Even though there is considerable absorption of the unsputtered PVDF film at the excitation wavelength (see Figure 2), a pyroelectric signal could only be observed when the sensor film was illuminated at the supposed active area, that is, where the electrodes overlap. Furthermore, the active area extends over the whole region of overlap, which suggests that there are no adverse fringe effects reducing the conduction of the ITO layers in close vicinity of the sputter mask/electrode edges. Thereby, we successfully showed that a functioning transparent OA detector of the desired dimensions can be produced reliably. The smooth transition to zero signal amplitude at the edge of the active area in Figure 3b) can be attributed to the illumination spot size of the laser beam of at least 150 µm. The varying distribution in the center is likely caused by inhomogeneities in the ITO thickness. While they do not seem to affect the functionality of the detector, future detector production will aim at a more constant thickness of the ITO layers throughout the active area.
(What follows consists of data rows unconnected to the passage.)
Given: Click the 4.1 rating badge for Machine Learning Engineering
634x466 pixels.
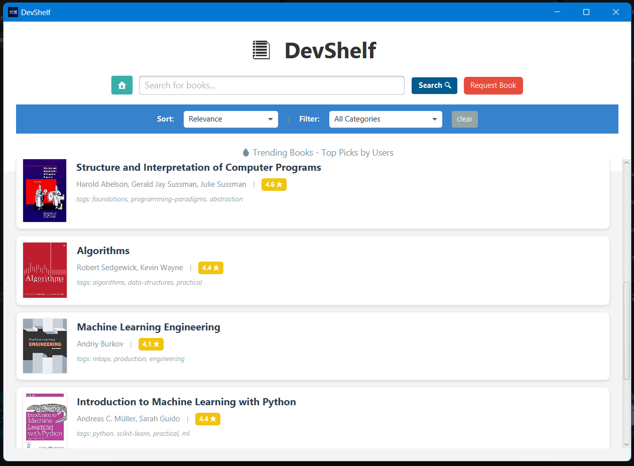Looking at the screenshot, I should [151, 344].
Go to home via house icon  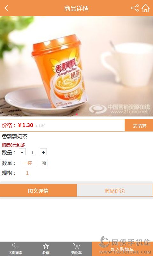click(146, 8)
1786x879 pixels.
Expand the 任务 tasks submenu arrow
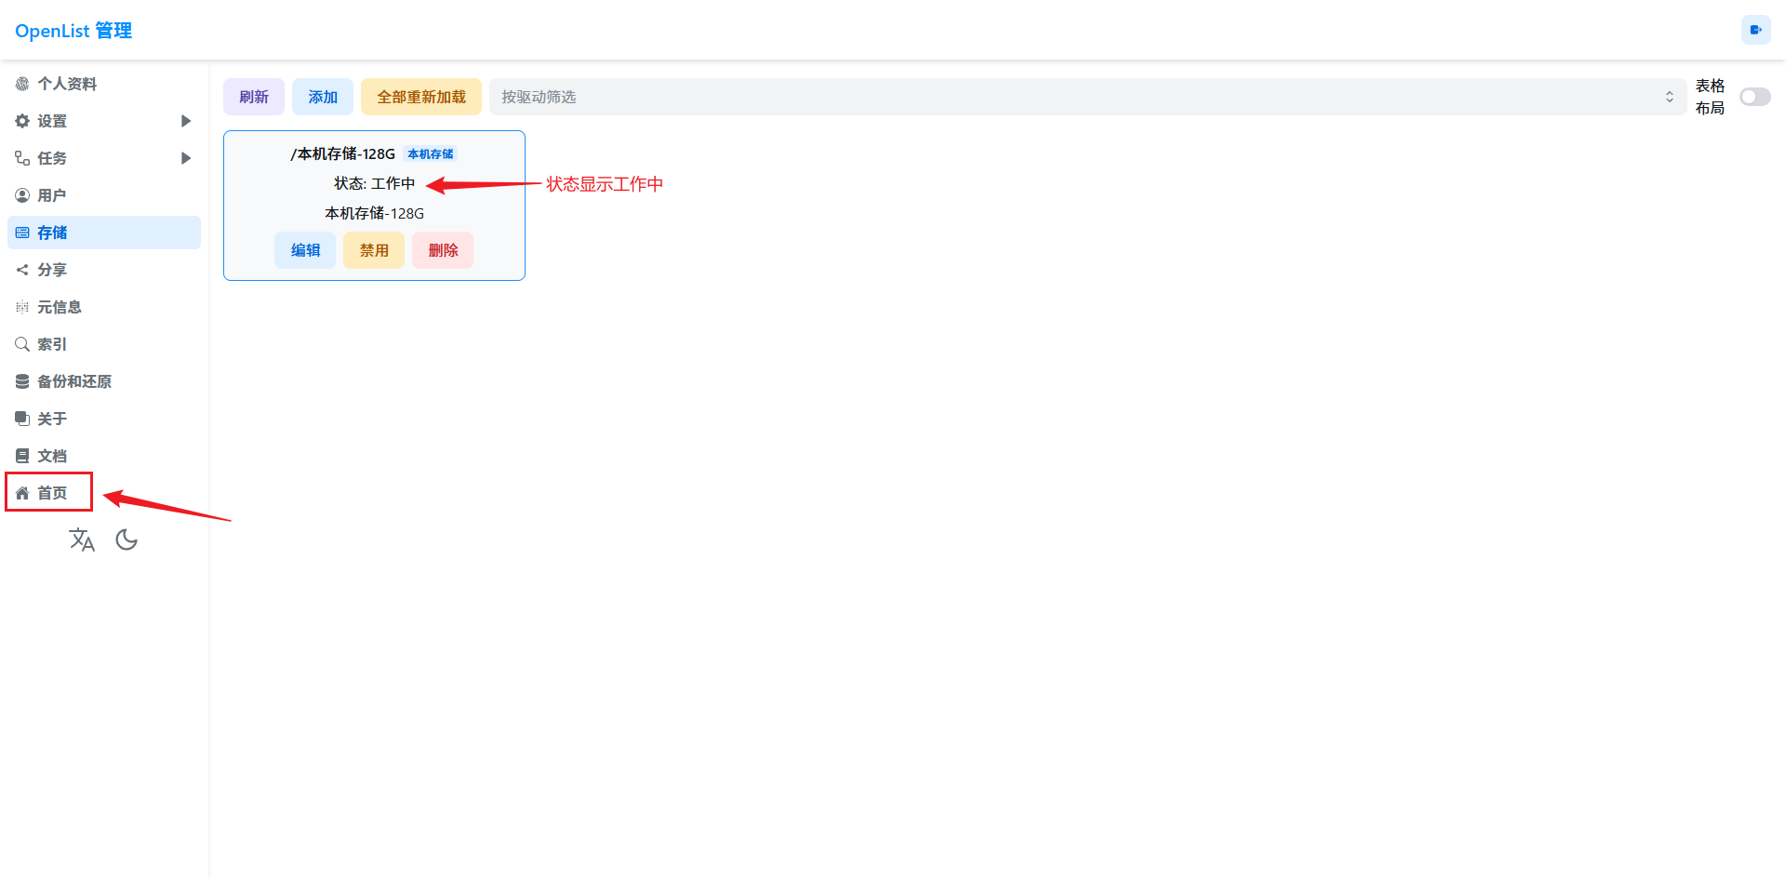tap(185, 158)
3. Measurement of the Instrument Response Function

3.1. Creating a Delta Peak Signal

Point spread functions (PSF) or more generally instrument response functions (IRF) represent the effect the measurement setup induces on the signal. The most straightforward way to obtain the IRF is to measure on a sample which produces a delta function as signal. In the case of our setup, a 1D delta function is needed, or in terms of the optoacoustic source, an infinitesimally thin absorbing layer. Thin layers can be created by coating a glass plate with coal or any other strong absorber. Unfortunately, it is difficult to obtain a thin layer of sufficiently high quality which can sustain both the distilled water as well as the mechanical strain during measurements. It is, however, much simpler to use a thick sample with such high absorption that the penetration depth and thus the contributing absorbing layer becomes vanishingly thin. Here, a 1.65 mm thick piece of black plastic was used. Note that, it is important to use a sample which is thick enough that the acoustic reflections occur outside of the relevant measurement time window. Also, the sample should be acoustically homogeneous to prevent reflections inside the sample.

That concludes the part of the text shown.